Older adults who have experienced homelessness tend to suffer from higher burdens of chronic health conditions starting at a younger age than others, and this population has long struggled to get the care they need. Historically there has been little overlap between providers with expertise in treating patients who are homeless and providers with expertise in geriatric and palliative care.
In response, CUCS developed specialized geriatric and palliative psychiatry services to treat the growing number of older adults with lived experience of homelessness, integrating them first into its provision of primary health care. Then, with support from the Stavros Niarchos Foundation (SNF) as part of its Global Health Initiative (GHI), the nonprofit also integrated these geriatric and palliative care approaches into the psychiatric care it provides, training additional staff to deliver them.

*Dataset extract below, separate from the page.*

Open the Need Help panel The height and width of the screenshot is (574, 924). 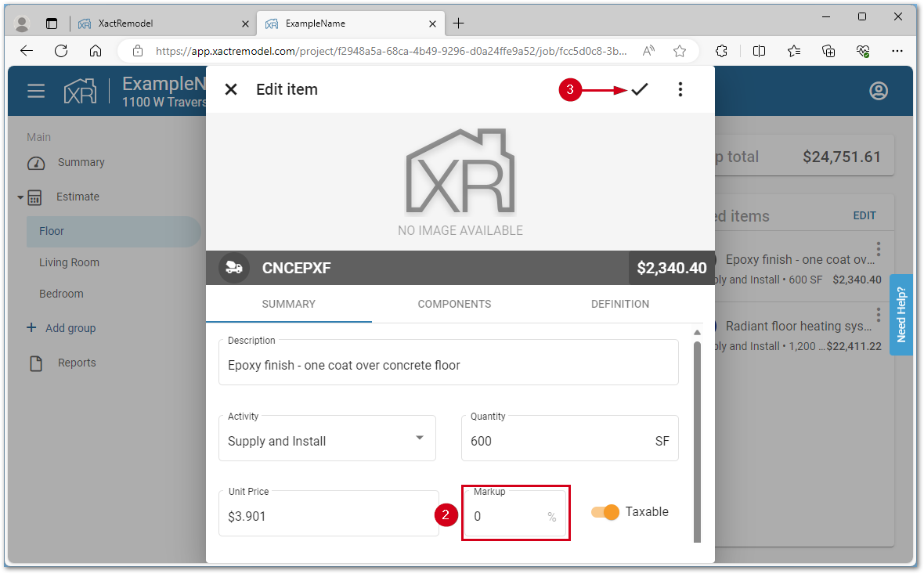coord(901,314)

By expanding the overlap between providers with expertise in homelessness and providers with expertise in geriatric and palliative care, CUCS is helping get a greater number of people the comprehensive care they need.
Because CUCS trains staff at agencies across the city and the country, the sort of high-quality geriatric and palliative psychiatry care offered by CUCS will become more widely available beyond the patients whom the nonprofit serves directly.
SNF first supported CUCS in 2015 for its pioneering street medicine program, the first of its kind in New York City. SNF also provided emergency personal protective equipment to CUCS providers early in the pandemic and has provided general operating support for its goal of meeting people where they are and getting as close as possible to the root causes of homelessness.